Question

When implementing Ford-Fulkerson or Dinitz algorithms for maximum network flow there are two operations that need to be performed on the graph:

  • Iterate over all neighbours of a given vertex
  • Find the reverse edge of a given edge(this is needed for the graph modification when a flow is added along an augmenting path).

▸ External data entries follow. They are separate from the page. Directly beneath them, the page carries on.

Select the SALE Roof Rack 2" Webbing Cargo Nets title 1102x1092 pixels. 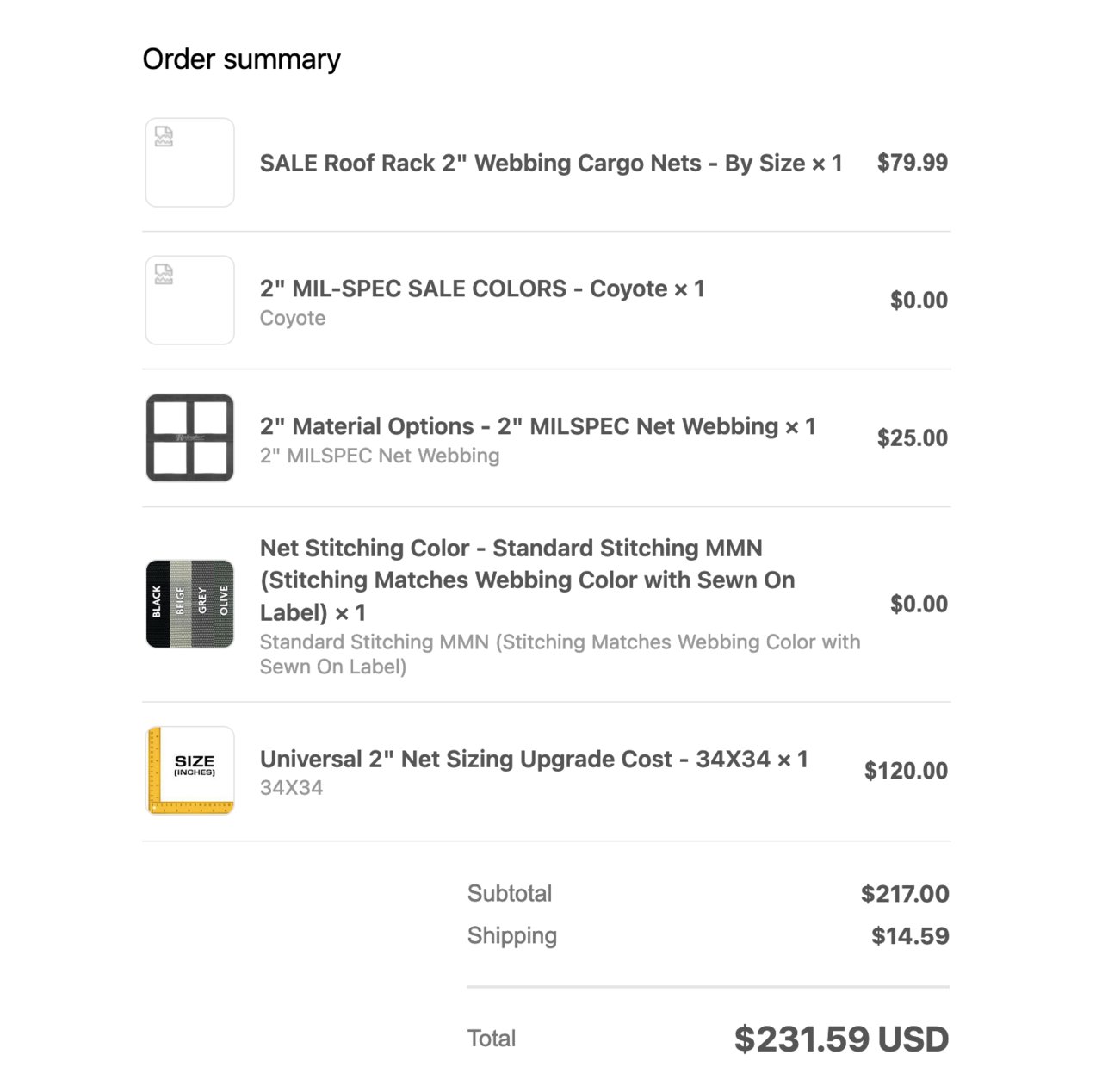point(551,163)
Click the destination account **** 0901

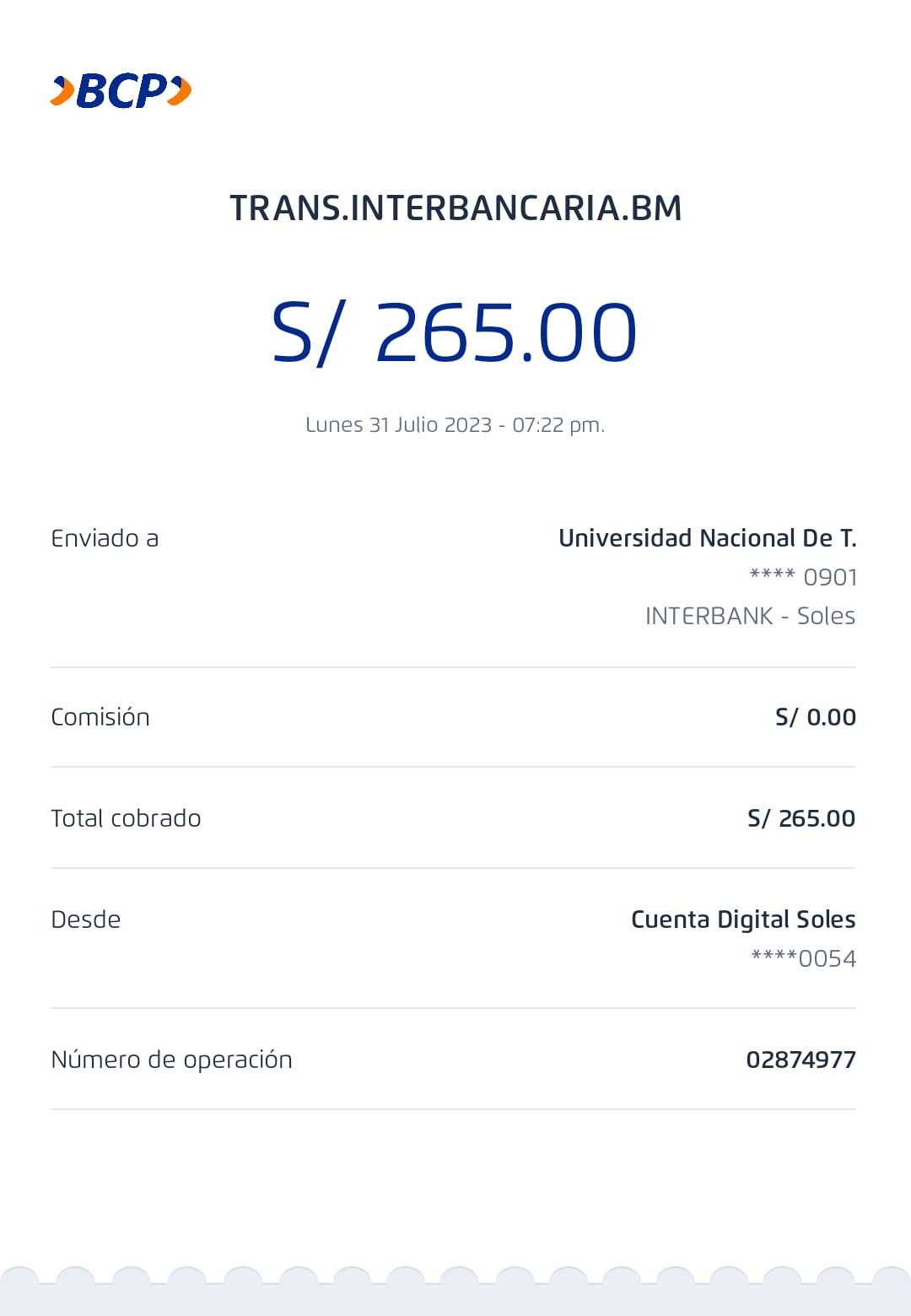(x=803, y=577)
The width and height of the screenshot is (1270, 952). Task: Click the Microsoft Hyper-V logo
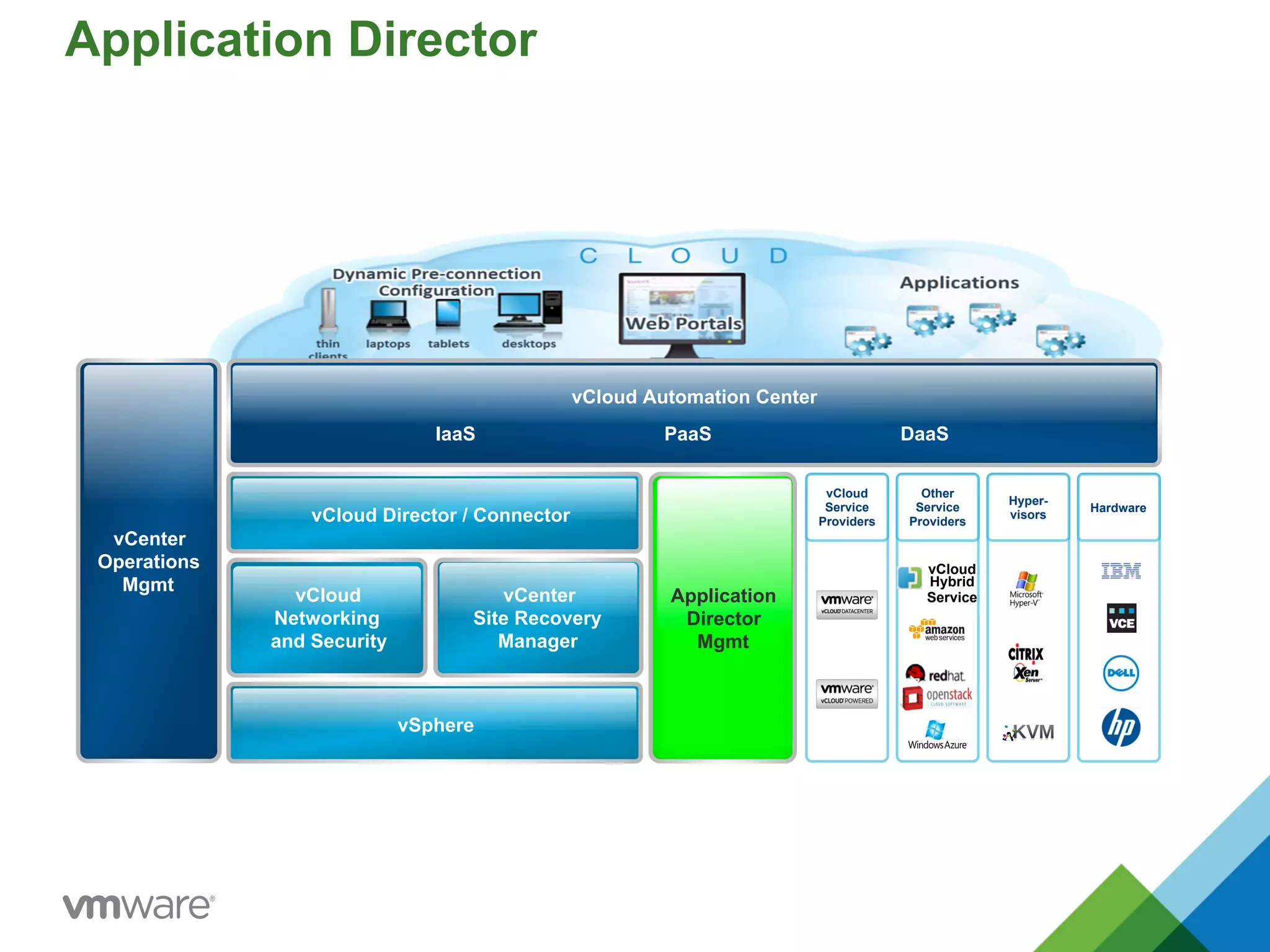pyautogui.click(x=1026, y=589)
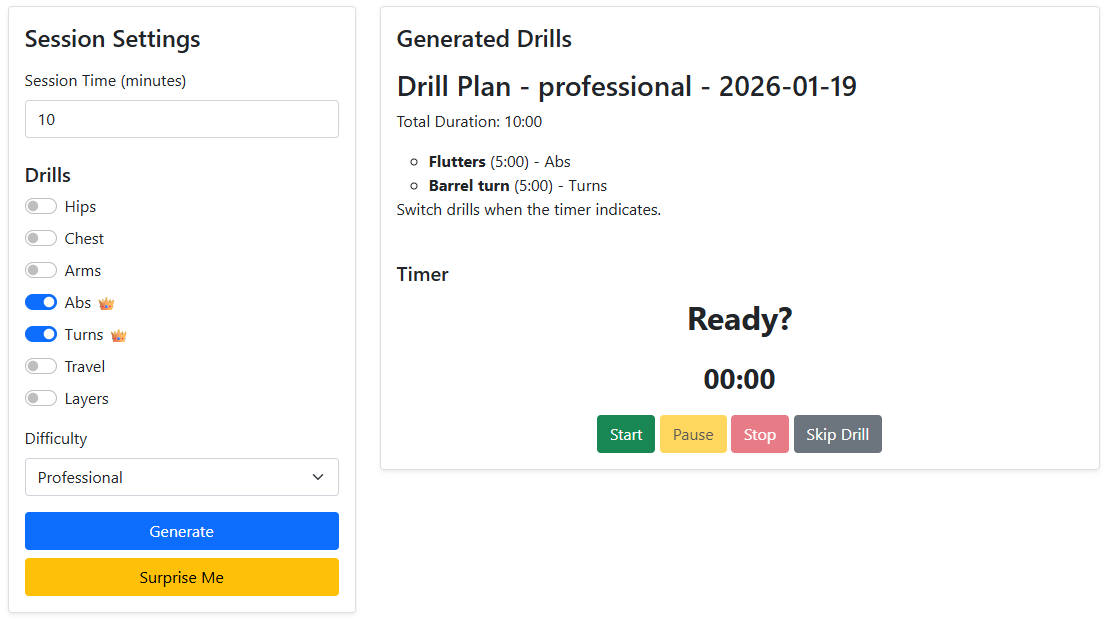Click the Flutters drill entry

click(457, 162)
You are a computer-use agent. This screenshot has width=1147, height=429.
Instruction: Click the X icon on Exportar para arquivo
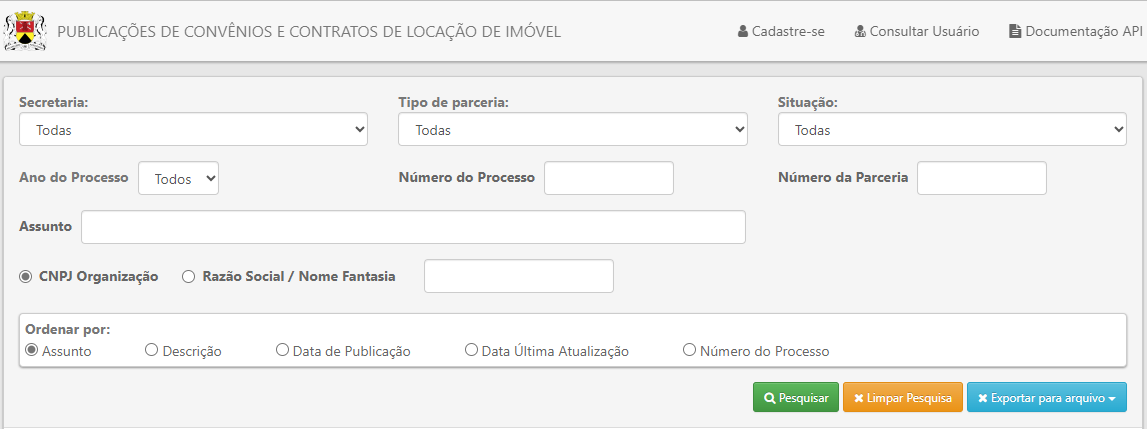pos(983,398)
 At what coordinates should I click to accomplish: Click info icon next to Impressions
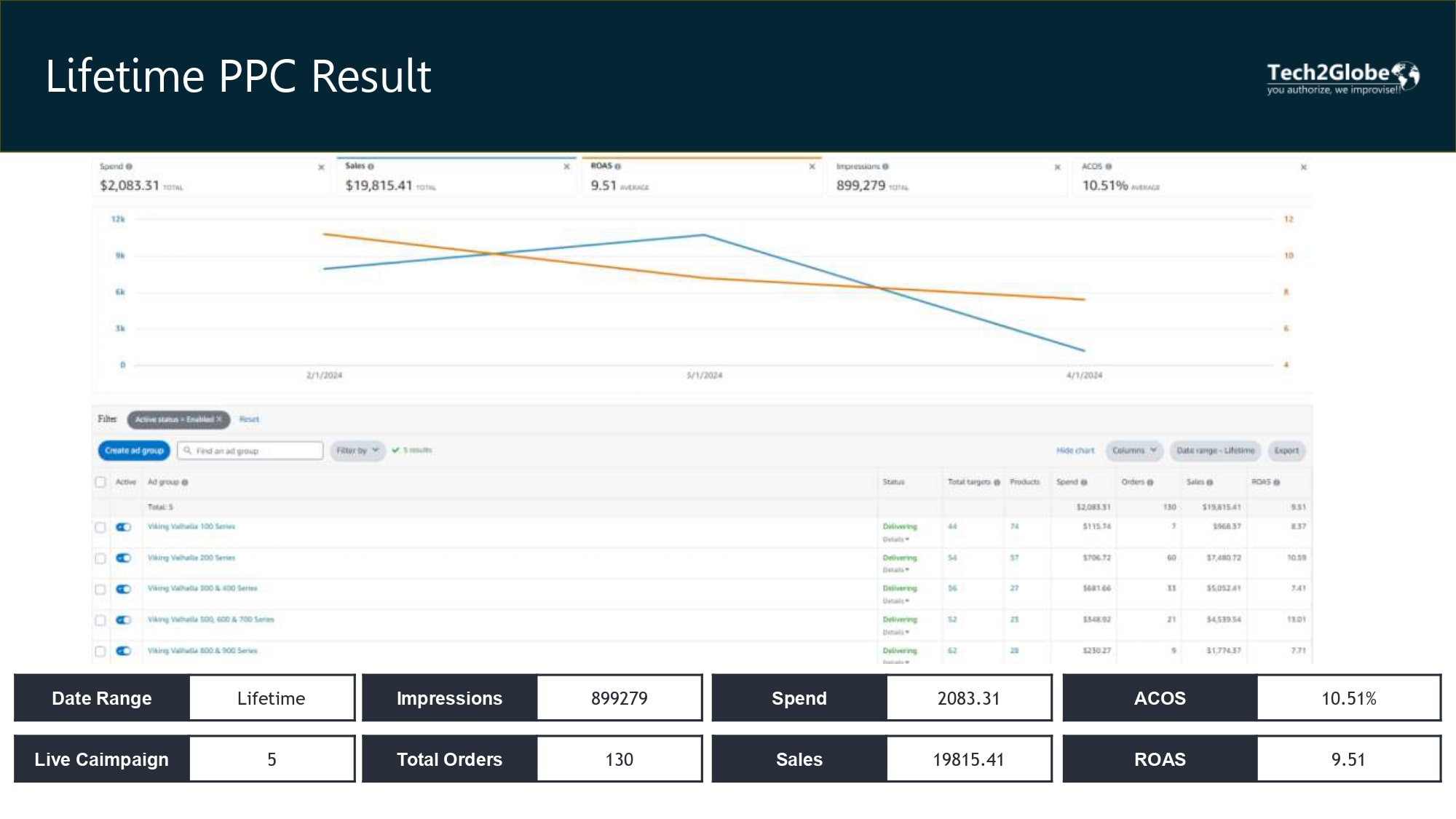point(885,167)
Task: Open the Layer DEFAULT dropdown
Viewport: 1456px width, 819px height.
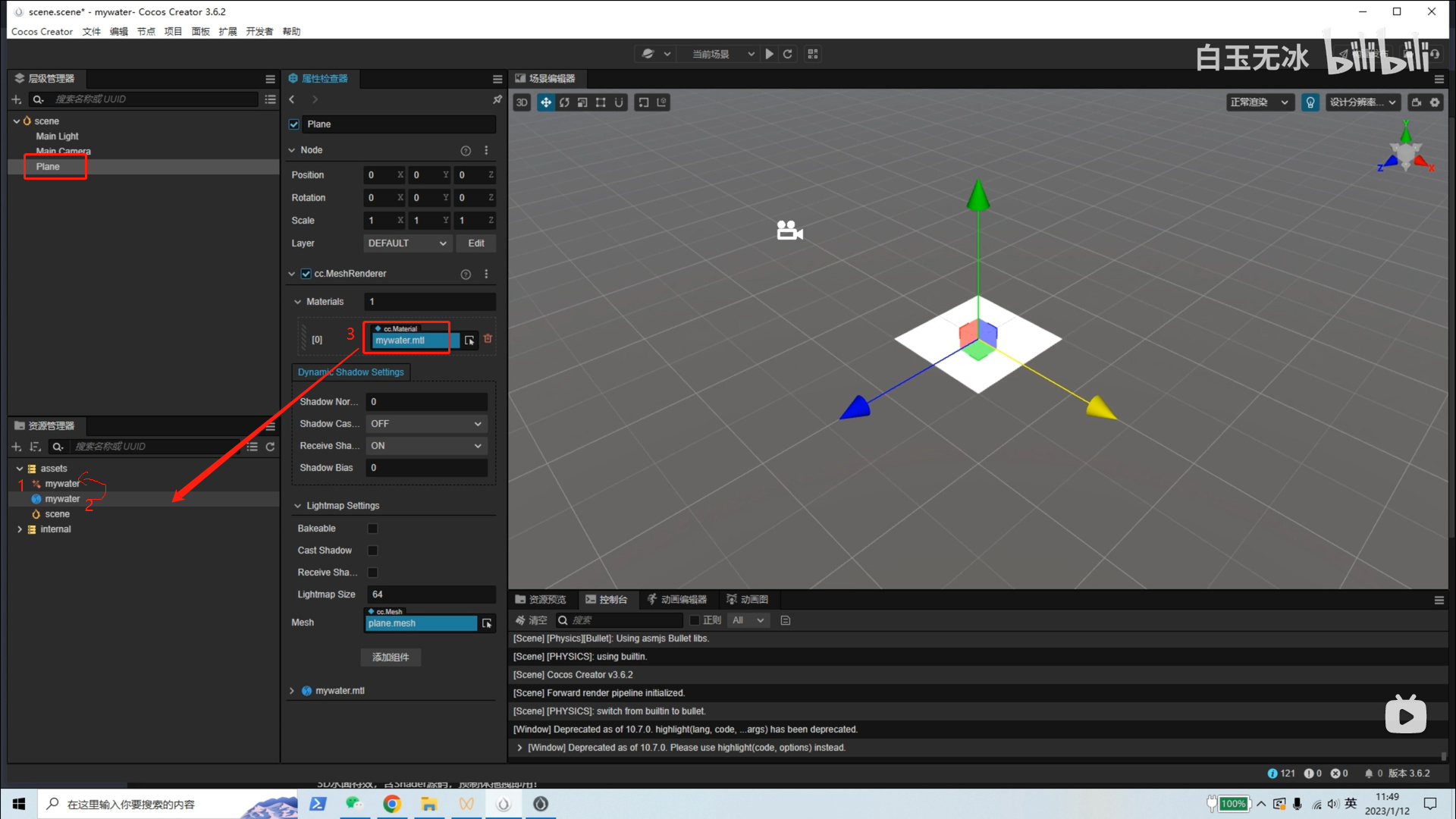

Ideally the first operation will be linear with respect to the number of neighbours and the second one should be constant. In addition the memory required for the graph representation should be linear with respect to the number of edges(note that for most practical applications of max network flow algorithms I have seen the number of edges is about linear times the number of vertices). All the estimations for the complexity for the two algorithms will only hold if the constraints above are met.

The problem is that none of the classical graph representations is able to meet the above requirements:

Adjacency Matrix

Using adjacency matrix, finding the reverse edge of a given edge can be done in constant time. However iterating over all neighbours is linear with respect to the number of all vertices and also the required memory is quadratic with respect to the number of vertices.

Edges list

Using this representation, iterating over all neighbours will not be linear with respect to the number of neighbours and also finding the reverse edge for a given edge is not constant.

Neighbours list

Using this representation we can iterate over all neighbours in linear time and also the needed memory is linear with respect to the number of edges. Still, finding the reverse edge for a given edge will be linear with respect to the number of neighbours of the destination vertex.

With a slight modification of this representation we could improve that - if instead of neighbours list we keep some binary search tree of the neighbours we could find the reverse edge with logarithmic complexity. And even better - if we use hash map instead of binary search tree we will have constant amortized complexity. Still this representation does not feel right - although still linear, a hash map has some memory overhead. Also it only has amortized constant complexity thus some operations may in fact be slower.

The question

So my question is: what graph representation is appropriate to implement maximum network flow algorithms?

Was it helpful?

Solution

I would describe Ivaylo's representation as "edge-contiguous". There's also an "endpoint-contiguous" representation, which I believe from an extremely unscientific sample to be in wider use. I have implemented both at various times.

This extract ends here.